#### PROBLEM REQUIREMENTS
The records below are to be transcribed word for word.

DATA LISTING Block Start

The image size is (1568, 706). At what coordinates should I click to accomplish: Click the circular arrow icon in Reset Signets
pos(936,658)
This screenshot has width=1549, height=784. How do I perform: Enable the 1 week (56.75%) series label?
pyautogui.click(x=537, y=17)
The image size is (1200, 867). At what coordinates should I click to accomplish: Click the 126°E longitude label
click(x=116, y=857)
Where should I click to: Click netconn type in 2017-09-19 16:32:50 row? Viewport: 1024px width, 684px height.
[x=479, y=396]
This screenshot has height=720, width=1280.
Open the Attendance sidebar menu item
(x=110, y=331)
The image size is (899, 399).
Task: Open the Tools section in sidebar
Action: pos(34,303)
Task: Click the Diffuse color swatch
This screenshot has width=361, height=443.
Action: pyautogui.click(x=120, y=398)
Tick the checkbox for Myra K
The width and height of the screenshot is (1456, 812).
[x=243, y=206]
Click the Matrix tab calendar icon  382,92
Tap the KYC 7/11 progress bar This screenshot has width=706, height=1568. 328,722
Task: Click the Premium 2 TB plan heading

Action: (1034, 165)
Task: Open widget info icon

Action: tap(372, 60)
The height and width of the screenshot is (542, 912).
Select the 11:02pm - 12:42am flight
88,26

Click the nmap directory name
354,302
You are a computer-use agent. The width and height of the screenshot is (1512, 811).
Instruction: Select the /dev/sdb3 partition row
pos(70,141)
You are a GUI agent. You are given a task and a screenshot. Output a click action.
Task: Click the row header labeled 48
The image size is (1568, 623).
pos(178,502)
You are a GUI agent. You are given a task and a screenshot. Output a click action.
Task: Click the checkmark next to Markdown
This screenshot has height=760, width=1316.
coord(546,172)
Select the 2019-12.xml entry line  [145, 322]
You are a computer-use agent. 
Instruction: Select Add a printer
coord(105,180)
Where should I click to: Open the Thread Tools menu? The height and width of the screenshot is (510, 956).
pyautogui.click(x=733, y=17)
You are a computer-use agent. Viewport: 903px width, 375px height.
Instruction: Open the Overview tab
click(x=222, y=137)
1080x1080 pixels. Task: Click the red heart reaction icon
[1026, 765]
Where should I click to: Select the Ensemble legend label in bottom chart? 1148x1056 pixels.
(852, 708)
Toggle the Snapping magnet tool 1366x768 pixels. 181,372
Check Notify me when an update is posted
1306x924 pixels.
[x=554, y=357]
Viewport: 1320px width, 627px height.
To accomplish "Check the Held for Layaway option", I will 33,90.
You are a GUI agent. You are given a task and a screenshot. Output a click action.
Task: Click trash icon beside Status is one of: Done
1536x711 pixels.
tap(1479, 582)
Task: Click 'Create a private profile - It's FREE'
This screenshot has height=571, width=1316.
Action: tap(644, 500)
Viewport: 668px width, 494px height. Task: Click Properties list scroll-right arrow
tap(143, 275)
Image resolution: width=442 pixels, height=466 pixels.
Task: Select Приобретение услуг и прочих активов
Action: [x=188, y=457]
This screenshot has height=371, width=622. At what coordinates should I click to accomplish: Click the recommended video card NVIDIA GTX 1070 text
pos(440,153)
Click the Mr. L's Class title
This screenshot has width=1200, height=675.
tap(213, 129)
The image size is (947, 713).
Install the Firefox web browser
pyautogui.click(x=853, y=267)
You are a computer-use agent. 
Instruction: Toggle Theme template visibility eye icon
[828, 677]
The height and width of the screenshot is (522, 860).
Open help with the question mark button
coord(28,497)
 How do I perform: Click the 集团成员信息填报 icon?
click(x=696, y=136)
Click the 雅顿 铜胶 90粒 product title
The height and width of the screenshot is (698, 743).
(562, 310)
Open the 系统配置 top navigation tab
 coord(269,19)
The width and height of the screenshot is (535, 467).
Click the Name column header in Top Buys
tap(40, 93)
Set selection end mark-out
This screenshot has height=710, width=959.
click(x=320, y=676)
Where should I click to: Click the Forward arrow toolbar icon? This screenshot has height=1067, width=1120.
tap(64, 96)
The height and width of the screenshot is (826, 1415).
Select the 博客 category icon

DATA LISTING Block End

#### RESULT OF THE TASK
The image size is (1568, 706). At what coordinates should I click to accomplish: Click the circular arrow icon in Reset Signets
pos(936,658)
This screenshot has width=1549, height=784. How do I perform: Enable the 1 week (56.75%) series label?
pyautogui.click(x=537, y=17)
The image size is (1200, 867). At what coordinates should I click to accomplish: Click the 126°E longitude label
click(x=116, y=857)
Where should I click to: Click netconn type in 2017-09-19 16:32:50 row? Viewport: 1024px width, 684px height.
[x=479, y=396]
This screenshot has height=720, width=1280.
Open the Attendance sidebar menu item
(x=110, y=331)
The image size is (899, 399).
Task: Open the Tools section in sidebar
Action: pos(34,303)
Task: Click the Diffuse color swatch
This screenshot has width=361, height=443.
Action: pyautogui.click(x=120, y=398)
Tick the checkbox for Myra K
The width and height of the screenshot is (1456, 812).
[x=243, y=206]
Click the Matrix tab calendar icon  382,92
Tap the KYC 7/11 progress bar This screenshot has width=706, height=1568. 328,722
Task: Click the Premium 2 TB plan heading

Action: (1034, 165)
Task: Open widget info icon

Action: tap(372, 60)
The height and width of the screenshot is (542, 912).
Select the 11:02pm - 12:42am flight
88,26

Click the nmap directory name
354,302
You are a computer-use agent. The width and height of the screenshot is (1512, 811).
Instruction: Select the /dev/sdb3 partition row
pos(70,141)
You are a GUI agent. You are given a task and a screenshot. Output a click action.
Task: Click the row header labeled 48
The image size is (1568, 623).
pos(178,502)
You are a GUI agent. You are given a task and a screenshot. Output a click action.
Task: Click the checkmark next to Markdown
This screenshot has height=760, width=1316.
coord(546,172)
Select the 2019-12.xml entry line  [145, 322]
You are a computer-use agent. 
Instruction: Select Add a printer
coord(105,180)
Where should I click to: Open the Thread Tools menu? The height and width of the screenshot is (510, 956).
pyautogui.click(x=733, y=17)
You are a computer-use agent. Viewport: 903px width, 375px height.
Instruction: Open the Overview tab
click(x=222, y=137)
1080x1080 pixels. Task: Click the red heart reaction icon
[1026, 765]
Where should I click to: Select the Ensemble legend label in bottom chart? 1148x1056 pixels.
(852, 708)
Toggle the Snapping magnet tool 1366x768 pixels. 181,372
Check Notify me when an update is posted
1306x924 pixels.
[x=554, y=357]
Viewport: 1320px width, 627px height.
To accomplish "Check the Held for Layaway option", I will 33,90.
You are a GUI agent. You are given a task and a screenshot. Output a click action.
Task: Click trash icon beside Status is one of: Done
1536x711 pixels.
tap(1479, 582)
Task: Click 'Create a private profile - It's FREE'
This screenshot has height=571, width=1316.
Action: tap(644, 500)
Viewport: 668px width, 494px height. Task: Click Properties list scroll-right arrow
tap(143, 275)
Image resolution: width=442 pixels, height=466 pixels.
Task: Select Приобретение услуг и прочих активов
Action: [x=188, y=457]
This screenshot has height=371, width=622. At what coordinates should I click to accomplish: Click the recommended video card NVIDIA GTX 1070 text
pos(440,153)
Click the Mr. L's Class title
This screenshot has width=1200, height=675.
tap(213, 129)
The image size is (947, 713).
Install the Firefox web browser
pyautogui.click(x=853, y=267)
You are a computer-use agent. 
Instruction: Toggle Theme template visibility eye icon
[828, 677]
The height and width of the screenshot is (522, 860).
Open help with the question mark button
coord(28,497)
 How do I perform: Click the 集团成员信息填报 icon?
click(x=696, y=136)
Click the 雅顿 铜胶 90粒 product title
The height and width of the screenshot is (698, 743).
(562, 310)
Open the 系统配置 top navigation tab
 coord(269,19)
The width and height of the screenshot is (535, 467).
Click the Name column header in Top Buys
tap(40, 93)
Set selection end mark-out
This screenshot has height=710, width=959.
click(x=320, y=676)
Where should I click to: Click the Forward arrow toolbar icon? This screenshot has height=1067, width=1120.
tap(64, 96)
The height and width of the screenshot is (826, 1415).
Select the 博客 category icon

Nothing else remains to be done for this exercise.